What you need to do:
Each line of the records below that holds "badge" should be copied out.

Data records:
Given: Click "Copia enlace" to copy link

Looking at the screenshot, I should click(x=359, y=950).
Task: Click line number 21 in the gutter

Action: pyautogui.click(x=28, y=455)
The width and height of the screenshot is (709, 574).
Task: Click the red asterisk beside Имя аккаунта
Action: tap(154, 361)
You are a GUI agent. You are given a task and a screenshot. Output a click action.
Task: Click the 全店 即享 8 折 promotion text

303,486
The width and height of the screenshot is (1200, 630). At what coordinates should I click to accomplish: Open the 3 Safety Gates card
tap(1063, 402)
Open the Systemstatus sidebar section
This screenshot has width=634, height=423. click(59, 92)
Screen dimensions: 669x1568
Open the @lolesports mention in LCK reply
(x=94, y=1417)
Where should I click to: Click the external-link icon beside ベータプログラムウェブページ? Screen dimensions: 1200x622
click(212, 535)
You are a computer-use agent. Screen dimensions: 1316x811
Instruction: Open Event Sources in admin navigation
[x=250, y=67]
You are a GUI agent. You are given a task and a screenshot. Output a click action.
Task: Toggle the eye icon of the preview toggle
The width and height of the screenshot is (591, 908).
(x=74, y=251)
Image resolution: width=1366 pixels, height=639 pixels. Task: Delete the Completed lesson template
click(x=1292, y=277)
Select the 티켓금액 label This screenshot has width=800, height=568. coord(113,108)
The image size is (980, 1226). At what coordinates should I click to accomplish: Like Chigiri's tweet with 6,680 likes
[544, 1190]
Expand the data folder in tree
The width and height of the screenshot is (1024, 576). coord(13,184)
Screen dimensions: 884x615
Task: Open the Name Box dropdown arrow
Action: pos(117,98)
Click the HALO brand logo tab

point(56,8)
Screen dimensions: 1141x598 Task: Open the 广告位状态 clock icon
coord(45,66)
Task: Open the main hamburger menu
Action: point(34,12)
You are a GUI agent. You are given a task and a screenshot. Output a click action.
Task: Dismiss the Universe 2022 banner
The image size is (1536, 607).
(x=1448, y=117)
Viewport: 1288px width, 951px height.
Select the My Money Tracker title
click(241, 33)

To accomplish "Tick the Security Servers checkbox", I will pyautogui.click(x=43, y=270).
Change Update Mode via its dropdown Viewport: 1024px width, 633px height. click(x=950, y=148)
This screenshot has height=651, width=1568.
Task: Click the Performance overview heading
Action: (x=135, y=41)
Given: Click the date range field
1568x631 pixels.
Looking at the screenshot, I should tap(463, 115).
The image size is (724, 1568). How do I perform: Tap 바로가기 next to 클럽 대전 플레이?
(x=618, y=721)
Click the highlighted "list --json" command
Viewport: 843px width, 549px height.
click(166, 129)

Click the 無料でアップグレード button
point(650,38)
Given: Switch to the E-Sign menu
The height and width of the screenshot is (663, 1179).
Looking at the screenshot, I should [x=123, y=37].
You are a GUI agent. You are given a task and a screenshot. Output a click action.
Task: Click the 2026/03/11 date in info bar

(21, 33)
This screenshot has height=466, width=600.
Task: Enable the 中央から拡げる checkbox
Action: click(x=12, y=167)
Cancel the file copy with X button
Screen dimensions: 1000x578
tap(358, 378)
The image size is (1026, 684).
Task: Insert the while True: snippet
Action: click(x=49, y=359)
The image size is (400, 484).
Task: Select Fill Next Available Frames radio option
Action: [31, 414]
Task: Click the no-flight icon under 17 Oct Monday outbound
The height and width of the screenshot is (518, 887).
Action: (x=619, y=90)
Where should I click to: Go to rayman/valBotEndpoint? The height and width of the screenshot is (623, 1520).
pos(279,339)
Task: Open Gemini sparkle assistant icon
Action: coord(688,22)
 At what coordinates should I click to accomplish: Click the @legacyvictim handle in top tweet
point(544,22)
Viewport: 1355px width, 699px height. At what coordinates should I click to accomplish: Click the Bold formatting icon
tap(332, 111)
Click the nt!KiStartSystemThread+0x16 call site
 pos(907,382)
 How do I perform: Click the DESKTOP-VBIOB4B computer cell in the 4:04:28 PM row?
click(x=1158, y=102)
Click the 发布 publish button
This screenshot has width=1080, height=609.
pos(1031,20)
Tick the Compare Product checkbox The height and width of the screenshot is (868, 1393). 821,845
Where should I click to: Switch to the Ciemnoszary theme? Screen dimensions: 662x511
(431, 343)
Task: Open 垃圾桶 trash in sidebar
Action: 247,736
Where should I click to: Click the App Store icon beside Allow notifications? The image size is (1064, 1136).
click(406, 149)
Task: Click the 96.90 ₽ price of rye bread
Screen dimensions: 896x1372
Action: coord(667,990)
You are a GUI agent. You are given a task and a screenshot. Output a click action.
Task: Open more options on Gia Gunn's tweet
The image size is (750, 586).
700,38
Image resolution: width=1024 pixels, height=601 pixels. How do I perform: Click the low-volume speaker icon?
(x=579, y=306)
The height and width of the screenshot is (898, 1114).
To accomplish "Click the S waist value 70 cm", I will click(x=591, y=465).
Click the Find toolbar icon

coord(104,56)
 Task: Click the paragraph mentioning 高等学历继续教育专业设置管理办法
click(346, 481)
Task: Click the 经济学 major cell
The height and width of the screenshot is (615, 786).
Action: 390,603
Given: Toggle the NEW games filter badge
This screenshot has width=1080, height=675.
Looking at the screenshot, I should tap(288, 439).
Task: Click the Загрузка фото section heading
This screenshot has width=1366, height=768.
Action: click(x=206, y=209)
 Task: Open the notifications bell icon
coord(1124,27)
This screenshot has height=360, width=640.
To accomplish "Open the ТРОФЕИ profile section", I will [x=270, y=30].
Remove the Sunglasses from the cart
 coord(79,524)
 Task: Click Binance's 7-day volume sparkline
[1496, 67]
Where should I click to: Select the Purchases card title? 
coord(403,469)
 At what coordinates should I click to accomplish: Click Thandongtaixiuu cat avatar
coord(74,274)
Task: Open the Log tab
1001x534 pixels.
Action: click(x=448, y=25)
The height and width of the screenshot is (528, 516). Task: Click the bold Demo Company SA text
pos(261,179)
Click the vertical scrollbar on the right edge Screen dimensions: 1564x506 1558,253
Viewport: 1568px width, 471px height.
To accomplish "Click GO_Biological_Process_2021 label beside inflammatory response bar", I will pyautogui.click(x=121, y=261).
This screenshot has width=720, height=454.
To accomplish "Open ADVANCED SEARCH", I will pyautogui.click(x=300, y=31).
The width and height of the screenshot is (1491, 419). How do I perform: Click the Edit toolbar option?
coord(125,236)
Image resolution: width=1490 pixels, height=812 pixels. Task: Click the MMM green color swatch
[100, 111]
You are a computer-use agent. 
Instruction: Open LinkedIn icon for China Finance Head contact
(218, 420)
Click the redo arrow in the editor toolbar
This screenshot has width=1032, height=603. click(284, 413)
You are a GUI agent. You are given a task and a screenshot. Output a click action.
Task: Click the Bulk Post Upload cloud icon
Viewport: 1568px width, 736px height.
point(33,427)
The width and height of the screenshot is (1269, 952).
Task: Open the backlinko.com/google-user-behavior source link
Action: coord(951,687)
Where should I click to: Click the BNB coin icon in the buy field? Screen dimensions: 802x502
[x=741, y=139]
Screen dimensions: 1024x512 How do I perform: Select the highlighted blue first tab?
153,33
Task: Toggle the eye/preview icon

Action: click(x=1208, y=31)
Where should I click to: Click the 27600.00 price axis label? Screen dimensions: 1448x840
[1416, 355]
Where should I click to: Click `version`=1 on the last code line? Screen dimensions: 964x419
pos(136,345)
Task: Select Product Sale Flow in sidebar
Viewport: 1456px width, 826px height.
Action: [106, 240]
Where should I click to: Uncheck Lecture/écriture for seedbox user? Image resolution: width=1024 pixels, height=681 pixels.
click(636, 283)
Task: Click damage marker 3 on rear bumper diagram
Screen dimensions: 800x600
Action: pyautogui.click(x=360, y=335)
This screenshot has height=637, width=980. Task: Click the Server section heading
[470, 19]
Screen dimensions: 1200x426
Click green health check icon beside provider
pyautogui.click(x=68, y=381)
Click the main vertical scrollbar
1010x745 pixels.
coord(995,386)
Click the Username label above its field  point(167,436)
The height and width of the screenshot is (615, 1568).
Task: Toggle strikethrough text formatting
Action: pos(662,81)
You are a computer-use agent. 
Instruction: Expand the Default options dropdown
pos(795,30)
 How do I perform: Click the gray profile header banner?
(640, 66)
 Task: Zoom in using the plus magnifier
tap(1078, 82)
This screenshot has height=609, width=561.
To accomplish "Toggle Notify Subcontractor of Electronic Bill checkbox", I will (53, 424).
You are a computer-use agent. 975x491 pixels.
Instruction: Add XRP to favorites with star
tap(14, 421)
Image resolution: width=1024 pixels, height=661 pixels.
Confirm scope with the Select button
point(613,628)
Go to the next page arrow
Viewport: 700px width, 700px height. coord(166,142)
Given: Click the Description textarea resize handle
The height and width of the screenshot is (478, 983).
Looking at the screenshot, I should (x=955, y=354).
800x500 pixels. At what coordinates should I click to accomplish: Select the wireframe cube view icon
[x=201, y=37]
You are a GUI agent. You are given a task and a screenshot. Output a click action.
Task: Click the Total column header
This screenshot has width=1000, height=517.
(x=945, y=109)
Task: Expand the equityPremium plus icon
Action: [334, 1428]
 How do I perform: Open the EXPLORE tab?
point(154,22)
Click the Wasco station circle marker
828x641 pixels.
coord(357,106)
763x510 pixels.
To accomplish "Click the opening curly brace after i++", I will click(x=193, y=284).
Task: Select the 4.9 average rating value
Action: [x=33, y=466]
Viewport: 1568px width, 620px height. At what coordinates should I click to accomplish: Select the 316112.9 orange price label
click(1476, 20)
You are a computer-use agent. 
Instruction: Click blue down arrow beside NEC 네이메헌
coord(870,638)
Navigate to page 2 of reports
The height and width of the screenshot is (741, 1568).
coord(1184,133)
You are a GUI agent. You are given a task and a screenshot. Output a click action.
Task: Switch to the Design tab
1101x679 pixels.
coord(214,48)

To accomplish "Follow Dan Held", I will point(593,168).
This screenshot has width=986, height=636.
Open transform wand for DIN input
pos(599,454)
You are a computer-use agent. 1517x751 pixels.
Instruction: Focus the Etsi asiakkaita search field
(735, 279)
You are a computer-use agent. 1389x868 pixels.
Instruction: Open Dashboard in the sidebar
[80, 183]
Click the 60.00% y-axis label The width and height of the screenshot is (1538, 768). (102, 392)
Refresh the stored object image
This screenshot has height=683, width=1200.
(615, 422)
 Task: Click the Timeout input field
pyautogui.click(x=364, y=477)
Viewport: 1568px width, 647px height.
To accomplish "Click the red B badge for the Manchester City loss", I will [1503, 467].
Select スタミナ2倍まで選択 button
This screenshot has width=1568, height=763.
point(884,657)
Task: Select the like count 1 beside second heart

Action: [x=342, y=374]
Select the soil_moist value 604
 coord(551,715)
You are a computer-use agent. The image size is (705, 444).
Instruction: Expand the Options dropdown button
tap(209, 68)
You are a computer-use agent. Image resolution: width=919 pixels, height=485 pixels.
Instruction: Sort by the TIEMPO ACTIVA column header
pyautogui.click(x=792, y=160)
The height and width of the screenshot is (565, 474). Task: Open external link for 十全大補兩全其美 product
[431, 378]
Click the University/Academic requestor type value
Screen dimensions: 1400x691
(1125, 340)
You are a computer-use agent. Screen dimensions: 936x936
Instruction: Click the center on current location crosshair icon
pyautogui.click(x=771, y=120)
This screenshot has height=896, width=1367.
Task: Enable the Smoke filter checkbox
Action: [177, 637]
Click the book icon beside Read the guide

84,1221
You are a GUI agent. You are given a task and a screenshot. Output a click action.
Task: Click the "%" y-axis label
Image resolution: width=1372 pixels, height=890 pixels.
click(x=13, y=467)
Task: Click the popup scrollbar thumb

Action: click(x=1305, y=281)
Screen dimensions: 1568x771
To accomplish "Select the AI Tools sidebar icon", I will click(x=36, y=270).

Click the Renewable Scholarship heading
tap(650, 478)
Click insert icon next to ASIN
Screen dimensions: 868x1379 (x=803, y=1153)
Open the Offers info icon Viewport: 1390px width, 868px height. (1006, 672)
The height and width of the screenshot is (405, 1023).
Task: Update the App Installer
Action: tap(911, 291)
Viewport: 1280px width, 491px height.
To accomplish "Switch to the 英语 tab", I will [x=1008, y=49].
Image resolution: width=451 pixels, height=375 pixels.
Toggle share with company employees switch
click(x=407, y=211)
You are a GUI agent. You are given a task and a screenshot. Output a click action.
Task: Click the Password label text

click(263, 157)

Task answer:
Given: Toggle the NEW games filter badge
To accomplish "Click the red B badge for the Manchester City loss", I will [1503, 467].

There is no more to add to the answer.